Get Started

Turbulence Training is the #1 home-gym resistance training workout in the world, and I guarantee you’ll get more fat burning results in less workout time than ever before when you try my “NO-cardio” approach to fat loss.

Not sure where to start? Here are the most commonly asked questions about Turbulence Training.

Q: What’s the first thing I should do when starting Turbulence Training?


You simply need to focus on three basic things:

1. Round up a social support team (including friends, family, and health professionals) and get started using the Turbulence Training forums at

2. Improve your diet to focus on eating whole, natural foods. Each day, fill up on as many vegetables as possible, a couple pieces of fruit (blueberries, an apple, and an orange), and lean proteins at each meal. Eat fiber-rich snacks, such as almonds, and drink green tea to help reduce hunger between meals.

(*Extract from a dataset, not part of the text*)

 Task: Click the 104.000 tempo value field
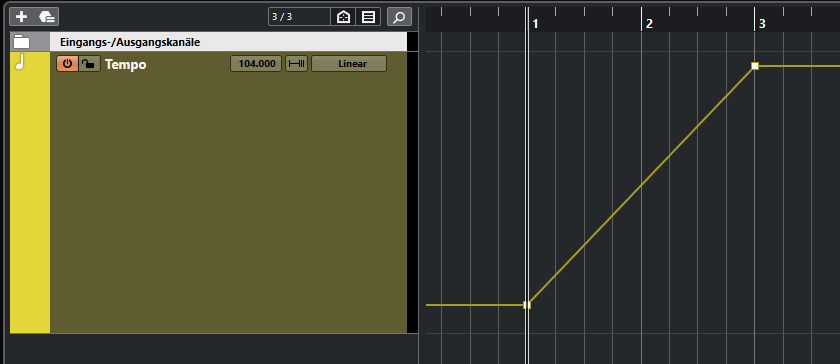click(256, 64)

3. Committing to a consistent exercise program of resistance training and intervals.

And don’t over-think things too much. Everything else is just details.

Q: Where do I start?


If you are significantly overweight and/or you have not exercised in years, start with the Turbulence Training Introductory Level Workout program.

If you have been doing light cardio or walking and have only 10-20 pounds to lose, you can start with the Turbulence Training Beginner Level Workout program.

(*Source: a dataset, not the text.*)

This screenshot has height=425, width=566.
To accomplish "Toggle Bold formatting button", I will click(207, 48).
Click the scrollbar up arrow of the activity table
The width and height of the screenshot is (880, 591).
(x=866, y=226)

If you are regularly doing resistance training and cardio or interval training, you can start with the Intermediate Turbulence Training Workout.

Everyone must complete the Intermediate Turbulence Training Workout program. After you have completed the Intermediate Turbulence Training Workout, please complete the rest of the Turbulence Training Workouts in the order presented in this book.

Q: Which program should I start with if I am already exercising? Do I really need to do the Intermediate Workout? Won’t it be too easy?


Please start with the Intermediate Workout. I guarantee you’ll find it a challenge.

Q: So what’s the “official” order of the Turbulence Training Workout program?


Just to review…Beginners should start with the Introductory or Beginner Workouts while everyone else must start with the Intermediate Workout.

1. Introductory

2. Beginner

3. Intermediate

4. Original

5. Turbulence Training TT2K3

6. Turbulence Training TT2K4

7. Turbulence Training TT2K5

8. Turbulence Training TT2K6

Upon completion of TT 2K6, you can move on to any of the bonus TT workouts.

Q: How much fat can I lose with Turbulence Training?


A lot! To be more specific, you should be able to lose at least one pound of body fat each week. Beginners can lose more fat and can lose up to 5 pounds per week for the first few weeks. Our Turbulence Training Transformation Contest Winners have been able to lose up to 34 pounds of fat in just 12 weeks.

Q: How fast can I lose fat with Turbulence Training?


Doctors recommend losing fat at a rate of 1-2 pound per week. If you have a lot of body fat, you will be able to lose it quickly. However, since you didn’t gain the weight overnight, you also won’t lose the weight overnight. Commit to long term goals and the process of developing proper nutrition and exercise habits.

Q: Why should I only use each version of Turbulence Training for 4 weeks?


We want to keep the element of variety in the training program to achieve consistent fat loss (see the above article). Nothing, except poor eating, halts fat loss like staying on a training program for too long. By switching it up on a frequent basis, you’ll avoid fat loss plateaus and keep making gains in strength and fitness at the same time.

Q: When should I workout? Is it better to workout in the morning?


As long as you get your workout in, it doesn’t matter when you exercise. There is no magical time to exercise. Consistency, smart training, and hard work are the keys to successful fat loss and take priority over the time of exercise.

Q: I work 50-70 hours per week and I have a young family. How do I fit exercise into my day?


Many people have had great success by getting up early and doing the workout before everyone else gets up. Alternatively, you can do it after the kids go to bed or during a break in the day. Schedule your workout like any other important appointment so that you don’t neglect the exercise sessions. You’ll find that the exercise will give you more energy throughout the rest of the day.

Experiment with different exercise times so that you can workout without disrupting your family’s events. Fortunately, there is no magic exercise time. As long as you are consistent, you will get results.